▸ **TEXTO FORNECIDO**
►

César Felício
BUENOS AIRES - Favorita absoluta para se reeleger na Argentina, a presidente Cristina Kirchner não terá carta branca do Congresso nos próximos dois anos para mudanças radicais, como alterar a Constituição e viabilizar sua permanência no poder além de 2015. As regras institucionais no país fazem com que a votação de Cristina para a Presidência -que poderá superar 60% dos votos válidos, segundo as últimas pesquisas - não se reflita na composição da Câmara e do Senado em 2012 e 2013.
A presidente deverá obter entre 120 e 135 dos 257 deputados e entre 36 a 40 dos 72 senadores, segundo a avaliação de cientistas políticos, com base na eleição primária de agosto. Hoje, ela está em minoria nas duas Casas, com 112 deputados aliados na Câmara e 36 senadores próximos. Mas Cristina deve ficar muito longe da força que teve em 2007, quando chegou à Presidência escoltada por 153 deputados e 47 senadores.
A oposição será muito mais forte no Congresso do que nas ruas porque a Argentina adota o sistema de renovação parcial nas duas casas. Agora será renovada a metade dos deputados e um terço dos senadores e quem está terminando o mandato é justamente a parcela que começou em 2007, quando os governistas tiveram uma grande vitória. Os oposicionistas eleitos em 2009, eleição em que o governo perdeu, terão mandato até 2013. É o caso, entre outros, do deputado Ricardo Alfonsín, candidato presidencial da União Cívica Radical, que deve ficar em quarto lugar na eleição deste ano.
"É muito difícil na próxima legislatura mudar a Constituição para Cristina ter um novo mandato em 2015 como presidente ou primeira-ministra", disse o cientista político Diego Raus, da Universidade de Buenos Aires (UBA). Segundo Raus, para viabilizar algum projeto continuísta, o kirchnerismo teria que fazer um pacto com grande parte da oposição.

◄

▸ **TRABALHO SOLICITADO**
Retome a reportagem sobre o peso de Cristina Kirchner no Congresso argentino e escreva a continuação, começando logo após a última frase.

▸ **ITENS EXIBIDOS**
►

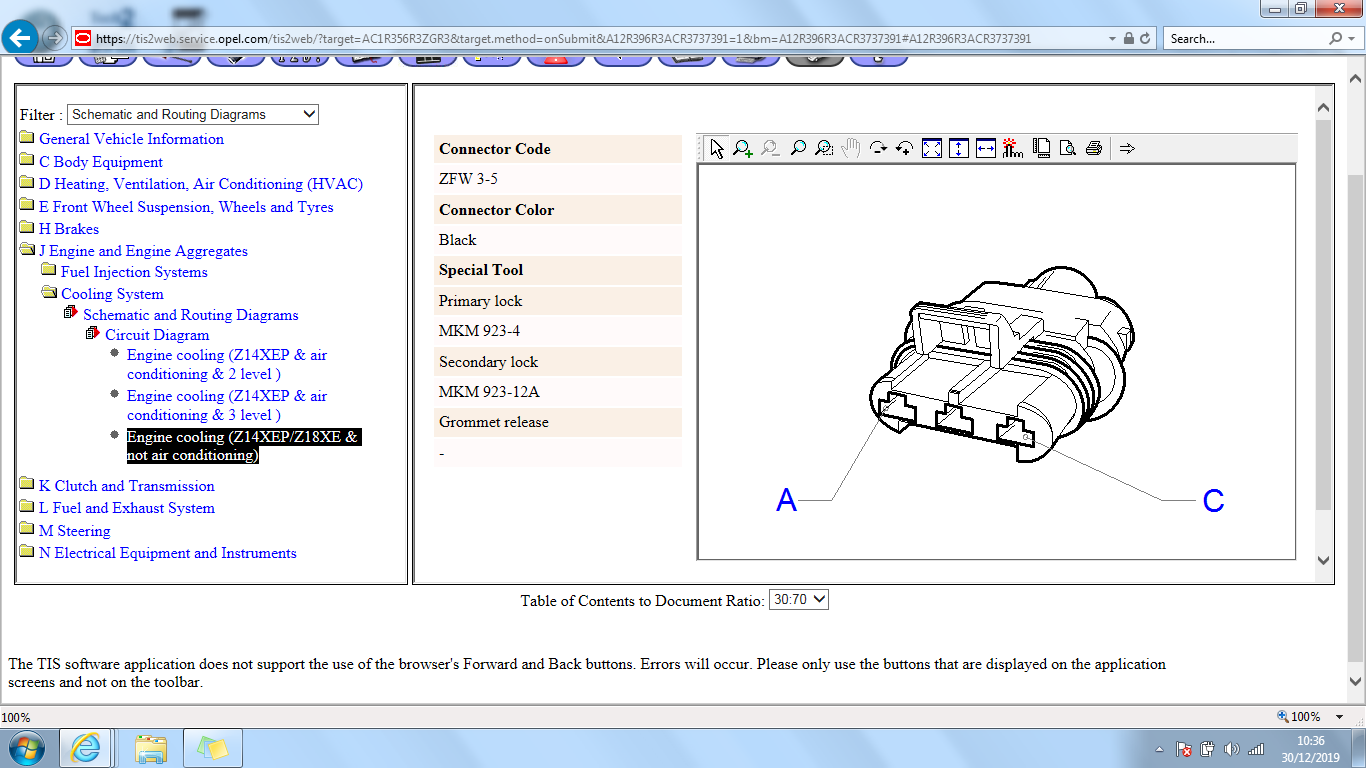The width and height of the screenshot is (1366, 768).
Task: Open the Filter dropdown
Action: pyautogui.click(x=193, y=114)
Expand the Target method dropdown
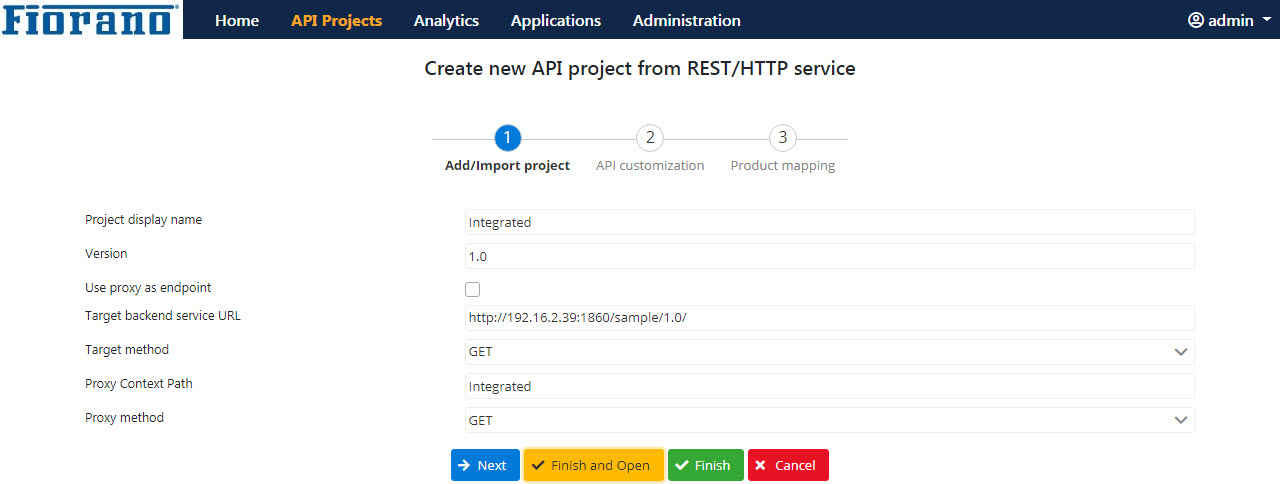 pyautogui.click(x=830, y=352)
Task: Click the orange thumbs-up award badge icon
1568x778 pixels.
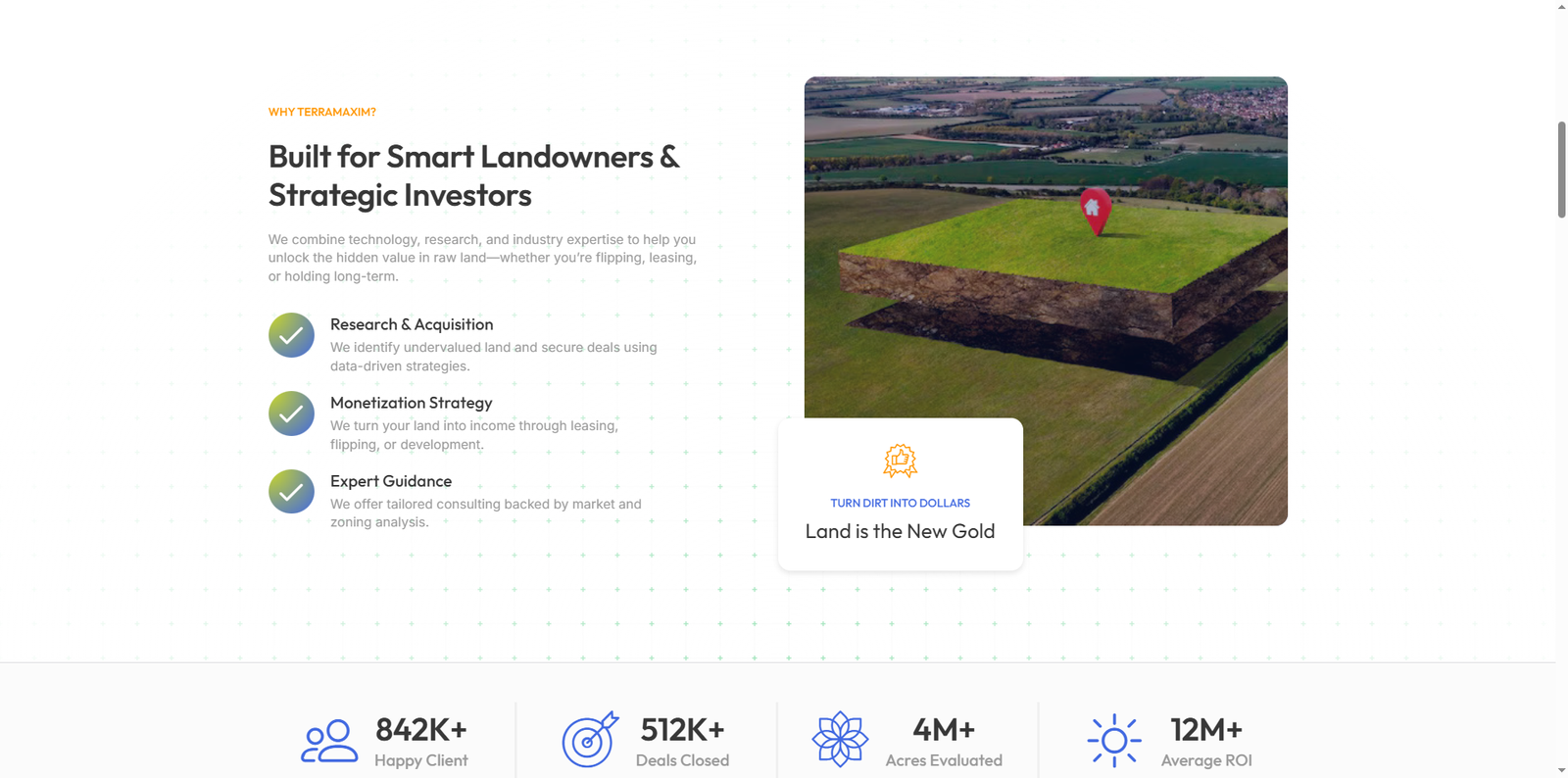Action: click(x=900, y=461)
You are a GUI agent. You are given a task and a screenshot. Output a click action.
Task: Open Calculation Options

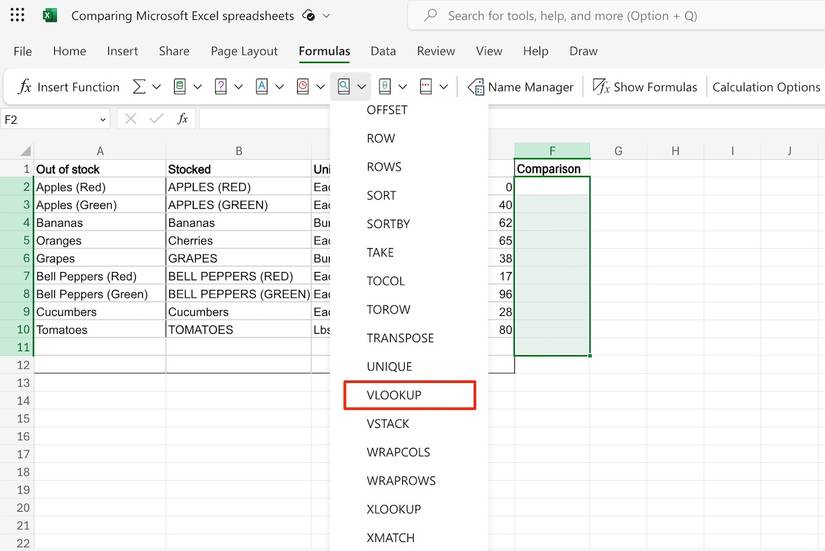point(766,87)
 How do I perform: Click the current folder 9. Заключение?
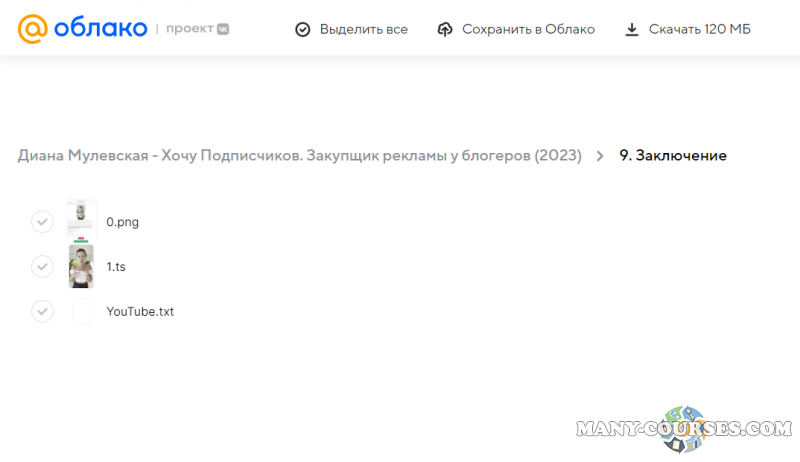tap(673, 156)
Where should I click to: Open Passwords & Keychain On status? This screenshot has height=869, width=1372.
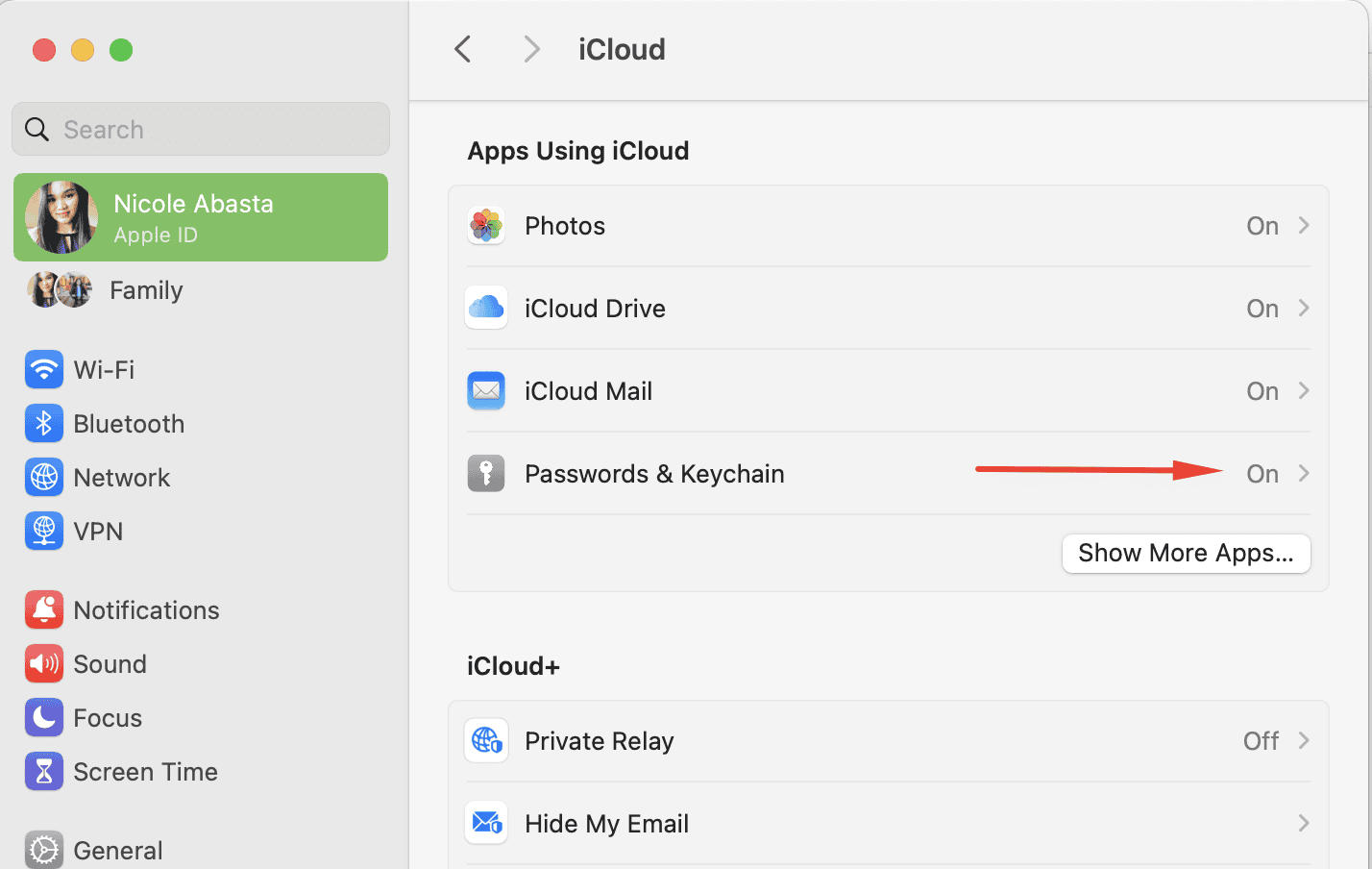[1262, 474]
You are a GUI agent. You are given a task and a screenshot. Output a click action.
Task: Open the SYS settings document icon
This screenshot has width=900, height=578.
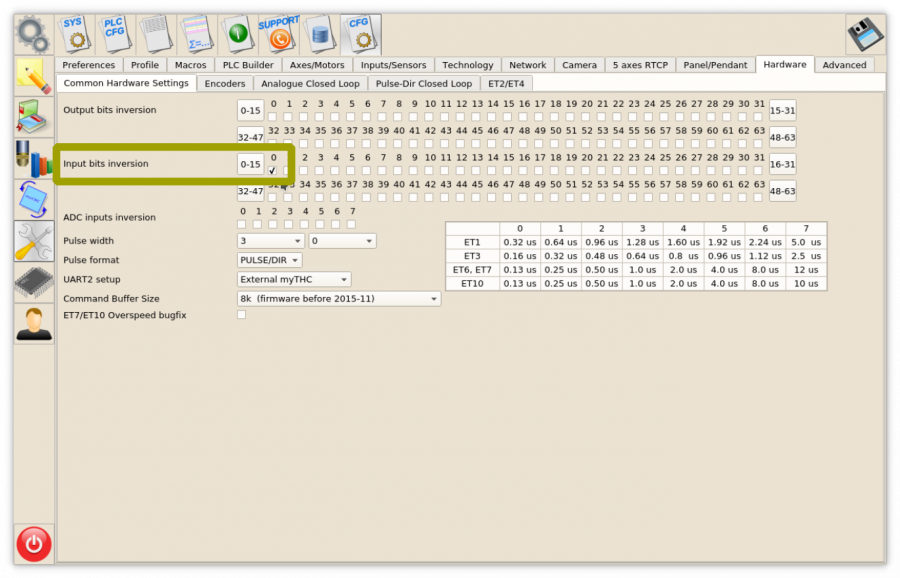click(x=73, y=34)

◄

▸ **SAÍDA**
A possibilidade de um projeto continuísta de Cristina é citada como uma ameaça real por candidatos oposicionistas e envolveria a mudança do sistema de governo para o parlamentarismo. O tema ganhou o primeiro plano pela iniciativa da candidata presidencial anti-kirchnerista Elisa Carrió, que acusou o socialista Hermes Binner, segundo nas pesquisas, de ser aberto a uma composição com Cristina, já que o parlamentarismo está em seu programa de governo.
O processo de mudança constitucional na Argentina é mais complexo que o brasileiro. O governo precisaria de maioria de dois terços na Câmara e no Senado para convocar uma eleição constituinte exclusiva para avaliar a proposta de mudança. Os eleitos se reuniriam e poderiam votar apenas "sim" ou "não", sem alterar o texto. Quando Carlos Menem alterou a Constituição em 1993, fez um acordo com a oposição, liderada então pelo ex-presidente Raúl Alfonsín, que ficou conhecido como "pacto de Olivos". Binner negou a possibilidade de reeditar o acordo.
Se Cristina obtiver uma ampla vitória na eleição parlamentar de 2013, quando se renovam as cadeiras ganhas pela oposição em 2009, poderia pensar relançar o debate.
O continuísmo está no DNA do kirchnerismo. Quando governador de Santa Cruz, o falecido marido de Cristina, Nestor Kirchner, que seria presidente entre 2003 e 2007, alterou a Constituição estadual para garantir a reeleição sem limites na Província.
Entre os seus aliados mais próximos, o único contudo que manifestou simpatia pelo tema não está na esfera eleitoral: é o ministro da Suprema Corte Eugenio Zaffaroni, um defensor do parlamentarismo desde 2007. "Um fator que mantém esta possibilidade viva é que o governo, mesmo não tendo uma força equivalente no Congresso, estará com seu bloco unido e a oposição permanecerá fragmentada", opinou o cientista político Julio Burdman, da empresa de consultoria Analytica.